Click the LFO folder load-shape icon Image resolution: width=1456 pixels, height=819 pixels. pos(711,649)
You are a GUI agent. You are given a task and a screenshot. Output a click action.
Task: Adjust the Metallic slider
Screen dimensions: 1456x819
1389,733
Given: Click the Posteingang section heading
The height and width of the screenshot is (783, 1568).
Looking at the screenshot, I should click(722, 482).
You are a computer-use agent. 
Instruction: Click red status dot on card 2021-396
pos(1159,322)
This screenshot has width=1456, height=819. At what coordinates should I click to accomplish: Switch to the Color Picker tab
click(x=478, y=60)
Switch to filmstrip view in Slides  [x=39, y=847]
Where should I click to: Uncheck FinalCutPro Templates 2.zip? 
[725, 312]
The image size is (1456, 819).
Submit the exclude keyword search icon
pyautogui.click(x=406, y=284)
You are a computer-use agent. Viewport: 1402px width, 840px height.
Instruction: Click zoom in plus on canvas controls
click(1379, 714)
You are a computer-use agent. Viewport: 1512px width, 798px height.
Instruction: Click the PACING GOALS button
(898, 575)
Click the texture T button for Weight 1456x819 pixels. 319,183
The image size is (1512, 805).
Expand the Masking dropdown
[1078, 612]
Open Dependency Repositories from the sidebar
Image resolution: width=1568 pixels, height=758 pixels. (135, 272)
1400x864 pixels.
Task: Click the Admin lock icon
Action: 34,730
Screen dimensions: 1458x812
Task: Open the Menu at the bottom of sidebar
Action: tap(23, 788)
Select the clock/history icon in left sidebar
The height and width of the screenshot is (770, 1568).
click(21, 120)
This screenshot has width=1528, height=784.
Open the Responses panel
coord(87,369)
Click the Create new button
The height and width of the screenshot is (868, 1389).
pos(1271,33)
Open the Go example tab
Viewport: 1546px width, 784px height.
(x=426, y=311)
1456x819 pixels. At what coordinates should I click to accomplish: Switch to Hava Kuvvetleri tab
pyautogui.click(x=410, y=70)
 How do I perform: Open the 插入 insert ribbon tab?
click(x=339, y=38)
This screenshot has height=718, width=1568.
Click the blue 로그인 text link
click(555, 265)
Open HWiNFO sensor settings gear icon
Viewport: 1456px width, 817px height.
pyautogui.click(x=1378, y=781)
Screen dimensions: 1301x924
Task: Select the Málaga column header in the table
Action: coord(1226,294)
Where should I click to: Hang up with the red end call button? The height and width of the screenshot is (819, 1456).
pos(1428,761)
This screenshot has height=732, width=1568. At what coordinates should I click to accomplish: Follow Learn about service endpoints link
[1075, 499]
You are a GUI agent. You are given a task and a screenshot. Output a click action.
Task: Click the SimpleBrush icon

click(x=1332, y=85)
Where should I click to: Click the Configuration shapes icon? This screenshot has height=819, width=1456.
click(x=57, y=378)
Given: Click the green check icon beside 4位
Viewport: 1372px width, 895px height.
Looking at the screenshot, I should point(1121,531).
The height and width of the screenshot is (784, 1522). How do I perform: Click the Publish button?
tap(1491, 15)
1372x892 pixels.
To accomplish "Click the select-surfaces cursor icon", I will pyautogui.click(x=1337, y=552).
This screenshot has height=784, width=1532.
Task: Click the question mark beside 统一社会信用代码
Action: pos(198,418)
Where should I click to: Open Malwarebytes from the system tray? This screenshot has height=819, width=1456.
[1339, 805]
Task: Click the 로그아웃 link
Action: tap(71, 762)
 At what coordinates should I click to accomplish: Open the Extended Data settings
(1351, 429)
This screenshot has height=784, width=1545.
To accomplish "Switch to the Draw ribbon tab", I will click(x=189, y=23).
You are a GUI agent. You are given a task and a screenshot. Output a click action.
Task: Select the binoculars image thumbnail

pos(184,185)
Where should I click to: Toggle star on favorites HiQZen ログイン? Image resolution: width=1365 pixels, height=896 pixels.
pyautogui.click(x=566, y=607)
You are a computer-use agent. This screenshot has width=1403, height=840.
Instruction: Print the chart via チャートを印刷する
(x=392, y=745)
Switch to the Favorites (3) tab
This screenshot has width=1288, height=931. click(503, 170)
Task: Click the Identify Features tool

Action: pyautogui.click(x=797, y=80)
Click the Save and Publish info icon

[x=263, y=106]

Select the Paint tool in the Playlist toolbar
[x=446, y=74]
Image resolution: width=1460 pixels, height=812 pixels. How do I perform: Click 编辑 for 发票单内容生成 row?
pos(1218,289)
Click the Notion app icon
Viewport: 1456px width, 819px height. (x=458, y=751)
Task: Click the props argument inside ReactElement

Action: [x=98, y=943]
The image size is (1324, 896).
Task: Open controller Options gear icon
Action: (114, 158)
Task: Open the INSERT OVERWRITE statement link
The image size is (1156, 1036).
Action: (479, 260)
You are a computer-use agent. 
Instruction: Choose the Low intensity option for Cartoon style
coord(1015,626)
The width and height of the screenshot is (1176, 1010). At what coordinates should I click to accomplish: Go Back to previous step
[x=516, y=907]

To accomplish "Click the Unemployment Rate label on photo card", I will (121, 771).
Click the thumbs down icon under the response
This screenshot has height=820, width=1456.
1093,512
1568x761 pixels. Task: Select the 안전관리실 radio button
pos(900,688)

******************************

*THE TASK*.
What is needed is a full, exact copy of the records.

*WORKED SOLUTION*.
Click the LFO folder load-shape icon Image resolution: width=1456 pixels, height=819 pixels. pos(711,649)
You are a GUI agent. You are given a task and a screenshot. Output a click action.
Task: Adjust the Metallic slider
Screen dimensions: 1456x819
1389,733
Given: Click the Posteingang section heading
The height and width of the screenshot is (783, 1568).
Looking at the screenshot, I should click(722, 482).
You are a computer-use agent. 
Instruction: Click red status dot on card 2021-396
pos(1159,322)
This screenshot has width=1456, height=819. At what coordinates should I click to accomplish: Switch to the Color Picker tab
click(x=478, y=60)
Switch to filmstrip view in Slides  [x=39, y=847]
Where should I click to: Uncheck FinalCutPro Templates 2.zip? 
[725, 312]
The image size is (1456, 819).
Submit the exclude keyword search icon
pyautogui.click(x=406, y=284)
You are a computer-use agent. Viewport: 1402px width, 840px height.
Instruction: Click zoom in plus on canvas controls
click(1379, 714)
You are a computer-use agent. Viewport: 1512px width, 798px height.
Instruction: Click the PACING GOALS button
(898, 575)
Click the texture T button for Weight 1456x819 pixels. 319,183
The image size is (1512, 805).
Expand the Masking dropdown
[1078, 612]
Open Dependency Repositories from the sidebar
Image resolution: width=1568 pixels, height=758 pixels. (135, 272)
1400x864 pixels.
Task: Click the Admin lock icon
Action: 34,730
Screen dimensions: 1458x812
Task: Open the Menu at the bottom of sidebar
Action: tap(23, 788)
Select the clock/history icon in left sidebar
The height and width of the screenshot is (770, 1568).
click(21, 120)
This screenshot has width=1528, height=784.
Open the Responses panel
coord(87,369)
Click the Create new button
The height and width of the screenshot is (868, 1389).
pos(1271,33)
Open the Go example tab
Viewport: 1546px width, 784px height.
(x=426, y=311)
1456x819 pixels. At what coordinates should I click to accomplish: Switch to Hava Kuvvetleri tab
pyautogui.click(x=410, y=70)
 How do I perform: Open the 插入 insert ribbon tab?
click(x=339, y=38)
This screenshot has height=718, width=1568.
Click the blue 로그인 text link
click(555, 265)
Open HWiNFO sensor settings gear icon
Viewport: 1456px width, 817px height.
pyautogui.click(x=1378, y=781)
Screen dimensions: 1301x924
Task: Select the Málaga column header in the table
Action: coord(1226,294)
Where should I click to: Hang up with the red end call button? The height and width of the screenshot is (819, 1456).
pos(1428,761)
This screenshot has height=732, width=1568. At what coordinates should I click to accomplish: Follow Learn about service endpoints link
[1075, 499]
You are a GUI agent. You are given a task and a screenshot. Output a click action.
Task: Click the SimpleBrush icon

click(x=1332, y=85)
Where should I click to: Click the Configuration shapes icon? This screenshot has height=819, width=1456.
click(x=57, y=378)
Given: Click the green check icon beside 4位
Viewport: 1372px width, 895px height.
Looking at the screenshot, I should point(1121,531).
The height and width of the screenshot is (784, 1522). How do I perform: Click the Publish button?
tap(1491, 15)
1372x892 pixels.
To accomplish "Click the select-surfaces cursor icon", I will pyautogui.click(x=1337, y=552).
This screenshot has height=784, width=1532.
Task: Click the question mark beside 统一社会信用代码
Action: pos(198,418)
Where should I click to: Open Malwarebytes from the system tray? This screenshot has height=819, width=1456.
[1339, 805]
Task: Click the 로그아웃 link
Action: tap(71, 762)
 At what coordinates should I click to accomplish: Open the Extended Data settings
(1351, 429)
This screenshot has height=784, width=1545.
To accomplish "Switch to the Draw ribbon tab", I will click(x=189, y=23).
You are a GUI agent. You are given a task and a screenshot. Output a click action.
Task: Select the binoculars image thumbnail

pos(184,185)
Where should I click to: Toggle star on favorites HiQZen ログイン? Image resolution: width=1365 pixels, height=896 pixels.
pyautogui.click(x=566, y=607)
You are a computer-use agent. This screenshot has width=1403, height=840.
Instruction: Print the chart via チャートを印刷する
(x=392, y=745)
Switch to the Favorites (3) tab
This screenshot has width=1288, height=931. click(503, 170)
Task: Click the Identify Features tool

Action: pyautogui.click(x=797, y=80)
Click the Save and Publish info icon

[x=263, y=106]

Select the Paint tool in the Playlist toolbar
[x=446, y=74]
Image resolution: width=1460 pixels, height=812 pixels. How do I perform: Click 编辑 for 发票单内容生成 row?
pos(1218,289)
Click the Notion app icon
Viewport: 1456px width, 819px height. (x=458, y=751)
Task: Click the props argument inside ReactElement

Action: [x=98, y=943]
The image size is (1324, 896).
Task: Open controller Options gear icon
Action: (114, 158)
Task: Open the INSERT OVERWRITE statement link
The image size is (1156, 1036).
Action: (479, 260)
You are a computer-use agent. 
Instruction: Choose the Low intensity option for Cartoon style
coord(1015,626)
The width and height of the screenshot is (1176, 1010). At what coordinates should I click to accomplish: Go Back to previous step
[x=516, y=907]

To accomplish "Click the Unemployment Rate label on photo card", I will (121, 771).
Click the thumbs down icon under the response
This screenshot has height=820, width=1456.
1093,512
1568x761 pixels. Task: Select the 안전관리실 radio button
pos(900,688)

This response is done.